** Begin **

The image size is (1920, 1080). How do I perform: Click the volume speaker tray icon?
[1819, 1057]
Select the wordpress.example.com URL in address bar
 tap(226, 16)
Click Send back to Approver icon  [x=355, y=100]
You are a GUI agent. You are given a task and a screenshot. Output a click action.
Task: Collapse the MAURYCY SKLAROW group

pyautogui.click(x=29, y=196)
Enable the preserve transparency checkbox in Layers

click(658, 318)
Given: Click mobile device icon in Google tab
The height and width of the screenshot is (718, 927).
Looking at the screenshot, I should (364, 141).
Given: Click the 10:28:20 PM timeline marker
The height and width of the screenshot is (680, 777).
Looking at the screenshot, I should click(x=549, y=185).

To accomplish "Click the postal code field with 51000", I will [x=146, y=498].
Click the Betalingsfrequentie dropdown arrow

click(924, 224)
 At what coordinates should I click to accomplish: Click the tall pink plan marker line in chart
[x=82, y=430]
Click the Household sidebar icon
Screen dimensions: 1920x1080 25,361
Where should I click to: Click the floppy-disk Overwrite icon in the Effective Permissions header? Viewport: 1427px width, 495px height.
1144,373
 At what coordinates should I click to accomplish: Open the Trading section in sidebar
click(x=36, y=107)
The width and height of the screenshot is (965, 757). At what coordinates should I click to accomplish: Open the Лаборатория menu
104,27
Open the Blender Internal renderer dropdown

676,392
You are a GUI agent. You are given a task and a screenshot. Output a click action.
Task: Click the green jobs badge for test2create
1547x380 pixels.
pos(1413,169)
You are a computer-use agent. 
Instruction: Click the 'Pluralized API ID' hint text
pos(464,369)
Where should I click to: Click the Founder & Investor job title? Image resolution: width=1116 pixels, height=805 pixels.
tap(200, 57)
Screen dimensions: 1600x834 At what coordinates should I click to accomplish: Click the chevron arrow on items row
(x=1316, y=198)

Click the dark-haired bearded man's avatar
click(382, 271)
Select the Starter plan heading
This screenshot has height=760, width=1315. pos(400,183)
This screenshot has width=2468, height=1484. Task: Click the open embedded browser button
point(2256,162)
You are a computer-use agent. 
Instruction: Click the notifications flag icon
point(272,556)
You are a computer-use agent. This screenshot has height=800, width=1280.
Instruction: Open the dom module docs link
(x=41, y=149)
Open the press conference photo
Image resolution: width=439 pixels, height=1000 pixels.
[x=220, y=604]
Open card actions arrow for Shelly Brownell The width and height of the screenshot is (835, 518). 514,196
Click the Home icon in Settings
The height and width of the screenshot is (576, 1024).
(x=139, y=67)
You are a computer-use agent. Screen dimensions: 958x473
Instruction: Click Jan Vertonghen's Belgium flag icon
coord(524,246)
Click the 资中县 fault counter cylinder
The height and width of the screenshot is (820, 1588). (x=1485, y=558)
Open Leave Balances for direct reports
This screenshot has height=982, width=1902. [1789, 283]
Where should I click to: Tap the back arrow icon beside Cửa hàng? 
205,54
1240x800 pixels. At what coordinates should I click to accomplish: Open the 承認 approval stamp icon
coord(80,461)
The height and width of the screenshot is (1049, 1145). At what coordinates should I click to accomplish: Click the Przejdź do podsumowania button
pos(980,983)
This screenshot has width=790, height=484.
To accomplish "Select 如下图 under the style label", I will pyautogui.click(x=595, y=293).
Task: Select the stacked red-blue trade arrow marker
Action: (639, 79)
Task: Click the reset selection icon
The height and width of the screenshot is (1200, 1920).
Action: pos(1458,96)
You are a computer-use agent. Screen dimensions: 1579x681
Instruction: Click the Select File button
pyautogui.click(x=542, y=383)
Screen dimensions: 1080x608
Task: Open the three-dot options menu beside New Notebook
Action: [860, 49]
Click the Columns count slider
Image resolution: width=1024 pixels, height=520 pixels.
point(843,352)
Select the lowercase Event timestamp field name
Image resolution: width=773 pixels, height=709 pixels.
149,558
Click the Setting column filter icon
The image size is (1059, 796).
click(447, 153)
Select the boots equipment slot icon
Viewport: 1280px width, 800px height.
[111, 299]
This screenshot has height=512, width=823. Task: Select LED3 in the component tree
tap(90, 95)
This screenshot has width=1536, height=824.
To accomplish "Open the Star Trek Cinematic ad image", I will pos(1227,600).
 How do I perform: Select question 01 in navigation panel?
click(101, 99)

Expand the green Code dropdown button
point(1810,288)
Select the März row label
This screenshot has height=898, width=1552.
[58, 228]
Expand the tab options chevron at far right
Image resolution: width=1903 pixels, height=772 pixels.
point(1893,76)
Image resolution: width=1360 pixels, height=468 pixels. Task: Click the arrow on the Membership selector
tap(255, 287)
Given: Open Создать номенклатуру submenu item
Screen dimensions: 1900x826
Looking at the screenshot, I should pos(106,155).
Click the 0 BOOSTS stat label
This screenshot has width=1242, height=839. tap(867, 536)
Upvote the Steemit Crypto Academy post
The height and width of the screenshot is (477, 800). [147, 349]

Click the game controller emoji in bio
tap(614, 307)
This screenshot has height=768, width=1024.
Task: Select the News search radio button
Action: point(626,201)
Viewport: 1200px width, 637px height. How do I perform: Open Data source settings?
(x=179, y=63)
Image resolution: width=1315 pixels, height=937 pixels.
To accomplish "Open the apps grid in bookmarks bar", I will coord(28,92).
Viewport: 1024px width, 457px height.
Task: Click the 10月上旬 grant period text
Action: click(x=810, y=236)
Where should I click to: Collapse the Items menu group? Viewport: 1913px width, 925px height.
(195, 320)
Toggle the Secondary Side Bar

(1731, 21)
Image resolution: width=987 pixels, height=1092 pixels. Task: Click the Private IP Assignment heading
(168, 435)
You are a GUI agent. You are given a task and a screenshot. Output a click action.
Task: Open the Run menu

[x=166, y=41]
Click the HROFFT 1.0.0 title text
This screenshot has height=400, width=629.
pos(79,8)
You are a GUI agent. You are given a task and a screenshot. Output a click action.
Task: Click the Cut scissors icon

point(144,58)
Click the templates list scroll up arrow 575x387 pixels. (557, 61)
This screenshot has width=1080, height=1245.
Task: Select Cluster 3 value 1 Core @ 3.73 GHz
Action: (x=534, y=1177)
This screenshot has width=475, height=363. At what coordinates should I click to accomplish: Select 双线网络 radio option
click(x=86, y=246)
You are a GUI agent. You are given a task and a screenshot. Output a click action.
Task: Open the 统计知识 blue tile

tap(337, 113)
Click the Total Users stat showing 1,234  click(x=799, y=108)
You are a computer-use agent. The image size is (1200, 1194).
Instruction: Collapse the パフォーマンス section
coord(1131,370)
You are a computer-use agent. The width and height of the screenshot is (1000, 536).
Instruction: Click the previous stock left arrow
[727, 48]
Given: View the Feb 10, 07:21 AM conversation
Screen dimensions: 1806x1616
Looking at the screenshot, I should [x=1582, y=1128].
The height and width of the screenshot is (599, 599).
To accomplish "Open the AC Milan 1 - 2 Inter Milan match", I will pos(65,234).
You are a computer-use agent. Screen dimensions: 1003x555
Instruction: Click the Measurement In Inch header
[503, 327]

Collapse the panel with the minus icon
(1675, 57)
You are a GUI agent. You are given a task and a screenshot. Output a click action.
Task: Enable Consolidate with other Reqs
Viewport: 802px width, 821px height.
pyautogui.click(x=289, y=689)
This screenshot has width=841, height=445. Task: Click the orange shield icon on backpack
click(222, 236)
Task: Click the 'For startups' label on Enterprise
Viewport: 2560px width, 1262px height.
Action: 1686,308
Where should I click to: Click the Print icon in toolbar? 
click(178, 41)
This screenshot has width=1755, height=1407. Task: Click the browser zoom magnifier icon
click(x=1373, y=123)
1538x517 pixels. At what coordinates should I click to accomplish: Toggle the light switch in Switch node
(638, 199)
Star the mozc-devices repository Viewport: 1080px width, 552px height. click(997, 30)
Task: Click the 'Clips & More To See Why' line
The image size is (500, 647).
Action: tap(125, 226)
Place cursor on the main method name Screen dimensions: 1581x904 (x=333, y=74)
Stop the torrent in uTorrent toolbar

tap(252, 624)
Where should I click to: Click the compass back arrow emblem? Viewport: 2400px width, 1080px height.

** End **

Prompt -> Copy out the lines above, from the first one through the line containing "Looking at the screenshot, I should click(x=549, y=185).", including both.

Problem solution ->
The image size is (1920, 1080). How do I perform: Click the volume speaker tray icon?
[1819, 1057]
Select the wordpress.example.com URL in address bar
 tap(226, 16)
Click Send back to Approver icon  [x=355, y=100]
You are a GUI agent. You are given a task and a screenshot. Output a click action.
Task: Collapse the MAURYCY SKLAROW group

pyautogui.click(x=29, y=196)
Enable the preserve transparency checkbox in Layers

click(658, 318)
Given: Click mobile device icon in Google tab
The height and width of the screenshot is (718, 927).
Looking at the screenshot, I should (364, 141).
Given: Click the 10:28:20 PM timeline marker
The height and width of the screenshot is (680, 777).
Looking at the screenshot, I should click(x=549, y=185).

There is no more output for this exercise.